Burt Shavitz, Scruffy Face of Burt’s Bees, Dies at 80
He was not on the list.
Burt Shavitz, a rural beekeeper whose homespun marketing for
natural personal care products transformed him from an unknown recluse into the
familiar scruffy face of a line of balms that healed a million lips, died on
Sunday in Bangor, Me. He was 80.
The cause was respiratory problems, said Christina Calbi, a
spokeswoman for Burt’s Bees, the company Mr. Shavitz co-founded in 1984 and
which was sold to Clorox in 2007 for about $925 million. The brand still bears
his bearded visage, wistful eyes and signature striped locomotive engineer’s
cap.
Even after the sale, Mr. Shavitz remained a paid spokesman
for Burt’s Bees, though he had returned to his hermit’s existence in a
400-square-foot converted turkey coop in Parkman, Me., northwest of Bangor. The
abode was equipped with a radio and refrigerator but not a television or
running hot water.
“I realized I had it
made,” he once said, “because you don’t have to destroy anything to get honey.
You can just use the same things over and over again, put it in a quart canning
jar, and you’ve got $12.”
Burt Shavitz, a founder of Burt's Bees, in 2014. Credit
Andrew H. Walker/Getty Images North America
In 1984, Mr. Shavitz picked up a 33-year-old hitchhiker,
Roxanne Quimby, who became his business and romantic partner. Ms. Quimby, a
former 1960s radical, first recycled his leftover beeswax into candles. Then,
improving on a formula found in a 19th-century farmer’s journal, she combined
the wax with sweet almond oil, and Burt’s Bees lip balm was born, in 1991.
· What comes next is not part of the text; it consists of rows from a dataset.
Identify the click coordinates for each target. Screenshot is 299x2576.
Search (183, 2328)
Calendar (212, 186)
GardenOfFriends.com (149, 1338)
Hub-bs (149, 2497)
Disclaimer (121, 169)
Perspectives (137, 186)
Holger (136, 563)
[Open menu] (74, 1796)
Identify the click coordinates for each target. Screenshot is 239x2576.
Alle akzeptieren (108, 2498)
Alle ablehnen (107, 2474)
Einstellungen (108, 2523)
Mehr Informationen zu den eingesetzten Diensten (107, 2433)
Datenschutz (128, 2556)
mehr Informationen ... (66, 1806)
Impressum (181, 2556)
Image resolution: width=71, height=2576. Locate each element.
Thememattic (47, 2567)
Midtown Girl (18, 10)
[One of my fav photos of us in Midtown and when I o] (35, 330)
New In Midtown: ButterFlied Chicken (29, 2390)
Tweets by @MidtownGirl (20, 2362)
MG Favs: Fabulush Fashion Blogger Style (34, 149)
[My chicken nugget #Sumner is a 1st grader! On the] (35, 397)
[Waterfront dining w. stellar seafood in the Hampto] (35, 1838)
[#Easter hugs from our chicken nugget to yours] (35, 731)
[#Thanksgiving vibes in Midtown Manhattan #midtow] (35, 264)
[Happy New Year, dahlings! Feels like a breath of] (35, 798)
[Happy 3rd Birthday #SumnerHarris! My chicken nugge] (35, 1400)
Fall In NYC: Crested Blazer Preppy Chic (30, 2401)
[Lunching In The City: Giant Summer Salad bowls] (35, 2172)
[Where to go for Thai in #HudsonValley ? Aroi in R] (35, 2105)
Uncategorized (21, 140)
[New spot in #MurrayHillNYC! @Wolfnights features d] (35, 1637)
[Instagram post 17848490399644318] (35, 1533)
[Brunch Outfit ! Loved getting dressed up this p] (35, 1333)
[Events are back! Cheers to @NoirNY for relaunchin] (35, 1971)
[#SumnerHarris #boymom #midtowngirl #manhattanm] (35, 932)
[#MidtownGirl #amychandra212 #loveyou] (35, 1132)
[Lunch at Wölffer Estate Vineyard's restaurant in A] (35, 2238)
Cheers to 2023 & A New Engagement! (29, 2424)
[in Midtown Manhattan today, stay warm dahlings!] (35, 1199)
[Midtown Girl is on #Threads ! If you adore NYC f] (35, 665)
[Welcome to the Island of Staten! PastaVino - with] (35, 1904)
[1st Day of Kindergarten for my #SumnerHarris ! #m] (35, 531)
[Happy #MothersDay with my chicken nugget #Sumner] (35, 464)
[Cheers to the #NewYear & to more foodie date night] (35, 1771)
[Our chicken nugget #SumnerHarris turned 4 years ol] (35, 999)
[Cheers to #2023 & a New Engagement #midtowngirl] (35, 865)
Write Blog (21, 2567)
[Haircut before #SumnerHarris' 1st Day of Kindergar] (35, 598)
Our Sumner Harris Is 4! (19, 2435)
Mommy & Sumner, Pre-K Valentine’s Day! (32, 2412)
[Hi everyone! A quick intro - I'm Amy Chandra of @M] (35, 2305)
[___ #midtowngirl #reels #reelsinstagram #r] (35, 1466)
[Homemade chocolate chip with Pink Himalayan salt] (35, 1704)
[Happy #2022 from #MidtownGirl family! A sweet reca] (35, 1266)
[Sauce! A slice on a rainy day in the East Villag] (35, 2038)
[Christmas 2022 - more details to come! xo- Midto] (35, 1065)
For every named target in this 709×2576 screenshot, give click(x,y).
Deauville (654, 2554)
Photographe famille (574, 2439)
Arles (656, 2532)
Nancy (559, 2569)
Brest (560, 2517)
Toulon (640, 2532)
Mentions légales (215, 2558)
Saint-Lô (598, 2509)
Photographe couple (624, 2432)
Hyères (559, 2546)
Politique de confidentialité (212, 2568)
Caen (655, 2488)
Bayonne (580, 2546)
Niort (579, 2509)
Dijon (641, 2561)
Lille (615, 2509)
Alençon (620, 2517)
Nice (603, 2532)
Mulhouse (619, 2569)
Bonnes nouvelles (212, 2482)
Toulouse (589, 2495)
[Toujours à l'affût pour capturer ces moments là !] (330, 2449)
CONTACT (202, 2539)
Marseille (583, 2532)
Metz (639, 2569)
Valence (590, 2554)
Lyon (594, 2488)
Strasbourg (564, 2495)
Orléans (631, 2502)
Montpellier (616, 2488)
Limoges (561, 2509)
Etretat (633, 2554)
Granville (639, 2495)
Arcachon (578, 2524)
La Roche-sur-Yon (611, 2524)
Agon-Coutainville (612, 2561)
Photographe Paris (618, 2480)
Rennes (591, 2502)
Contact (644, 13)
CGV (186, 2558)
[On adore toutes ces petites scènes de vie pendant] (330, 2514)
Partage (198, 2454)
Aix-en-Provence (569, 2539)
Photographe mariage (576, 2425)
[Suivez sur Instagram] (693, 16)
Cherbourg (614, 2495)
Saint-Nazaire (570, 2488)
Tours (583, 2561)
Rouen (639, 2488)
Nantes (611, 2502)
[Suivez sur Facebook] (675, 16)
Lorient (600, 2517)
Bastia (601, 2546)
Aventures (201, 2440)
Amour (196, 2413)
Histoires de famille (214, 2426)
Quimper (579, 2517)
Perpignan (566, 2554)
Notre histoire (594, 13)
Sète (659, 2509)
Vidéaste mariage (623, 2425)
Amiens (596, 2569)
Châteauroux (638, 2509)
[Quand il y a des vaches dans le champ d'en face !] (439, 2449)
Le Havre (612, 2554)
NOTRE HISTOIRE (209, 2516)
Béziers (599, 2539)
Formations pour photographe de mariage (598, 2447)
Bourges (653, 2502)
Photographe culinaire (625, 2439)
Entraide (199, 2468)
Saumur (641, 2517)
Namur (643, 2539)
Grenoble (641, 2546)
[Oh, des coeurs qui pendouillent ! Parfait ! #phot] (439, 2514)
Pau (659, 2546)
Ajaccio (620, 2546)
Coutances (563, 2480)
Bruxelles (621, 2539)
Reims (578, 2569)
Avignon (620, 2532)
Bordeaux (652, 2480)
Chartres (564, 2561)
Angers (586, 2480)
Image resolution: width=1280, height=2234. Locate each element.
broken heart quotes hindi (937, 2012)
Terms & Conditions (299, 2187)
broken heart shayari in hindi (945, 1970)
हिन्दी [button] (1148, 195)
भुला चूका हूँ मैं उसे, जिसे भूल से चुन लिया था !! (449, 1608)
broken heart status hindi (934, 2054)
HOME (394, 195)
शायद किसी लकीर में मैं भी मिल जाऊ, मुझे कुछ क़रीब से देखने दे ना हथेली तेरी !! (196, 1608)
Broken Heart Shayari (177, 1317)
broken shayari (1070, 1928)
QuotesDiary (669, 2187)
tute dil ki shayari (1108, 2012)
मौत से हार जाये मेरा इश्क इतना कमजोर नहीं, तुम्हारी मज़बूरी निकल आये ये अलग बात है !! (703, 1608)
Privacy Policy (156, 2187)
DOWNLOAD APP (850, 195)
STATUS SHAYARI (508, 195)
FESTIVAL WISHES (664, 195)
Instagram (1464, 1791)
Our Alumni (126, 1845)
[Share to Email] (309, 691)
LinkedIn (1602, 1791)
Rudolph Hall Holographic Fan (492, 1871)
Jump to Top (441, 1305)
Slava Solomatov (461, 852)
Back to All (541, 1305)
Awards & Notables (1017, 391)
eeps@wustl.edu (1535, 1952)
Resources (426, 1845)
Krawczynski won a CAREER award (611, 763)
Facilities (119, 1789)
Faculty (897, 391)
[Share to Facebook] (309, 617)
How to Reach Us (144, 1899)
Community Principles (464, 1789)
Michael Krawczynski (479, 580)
Before long, what had been a $3,000-a-year subsistence
business was transformed into a multimillion-dollar purveyor of eco-friendly
lip balm, lotions and soaps packaged in school bus yellow containers.
The ingredients weren’t new, but the market for organic beauty
ointments was booming. “Many of the products we produced were also produced by
Cleopatra,” Mr. Shavitz said.
The original peppermint lip balm is still the brand’s best
seller.
This rural beekeeper’s roots were distinctly urban. Ingram
Berg Shavitz was born in Manhattan on May 15, 1935. His father, Edward, was an
actor. His mother, the former Nathalie Berg, was a sculptor and artist. He grew
up in Flushing, Queens, and on Long Island, in Great Neck. He attended college
in Delaware but was drafted before he finished and served in the Army in
Germany. He also changed his name to Burt.
Instead of joining his grandfather’s graphic design
business, he studied photography, worked part-time for Time-Life as a
photojournalist and covered for various publications John F. Kennedy’s
inaugural, Malcolm X and the civil rights movement, and the first Earth Day, in
1970.
That same year he accepted an arts grant in Ulster County,
N.Y., and left Manhattan for good, vacating his $30-a-month apartment on Third
Avenue and East 92d Street and heading north with his Volkswagen van and
motorcycle.
In Ulster County he worked as a caretaker at Mohonk Mountain
House and learned beekeeping as an avocation before eventually moving to Maine.
He was driving his yellow Datsun pickup when he spotted Ms. Quimby, a would-be
graphic artist getting by as a waitress, hitchhiking from her cabin near Lake
Wassookeag in Maine to the local post office.
Their partnership endured for about a decade, ending not
long after sales had reached $3 million annually and the company had moved to
North Carolina, in 1994, to take advantage of lower taxes and a larger labor
pool. Mr. Shavitz said he was forced out after having an affair with an
employee. Ms. Quimby bought his one-third share for $130,000 (she owned the
other two-thirds), but gave him $4 million more after the company was sold.
“Burt and I shared a long and unique journey through many
years and probably many lifetimes together and apart,” Ms. Quimby said on
Monday. “I don’t assume that his passing marks the end of that journey.”
Mr. Shavitz, who died in a hospital, is survived by a
brother, Carl.
Mr. Shavitz fell in love with Maine on childhood vacations.
“I’ve got 40 acres,” he told The New York Times last year.
“And it’s good and sufficient and it takes good care of me. There’s no noise.
There’s no children screaming. There’s no people getting up at 5 o’clock in the
morning and trying to start their car and raising hell. Everybody has their own
idea of what a good place to be is, and this is mine.”
He had hawks and owls and stunning sunsets and his neighbors’
good will, he explained, and no claims to gregariousness. Two of his dogs were
listed by name in the local telephone directory; he wasn’t.
“A good day,” he said in the documentary, “is when no one
shows up and you don’t have to go anywhere.”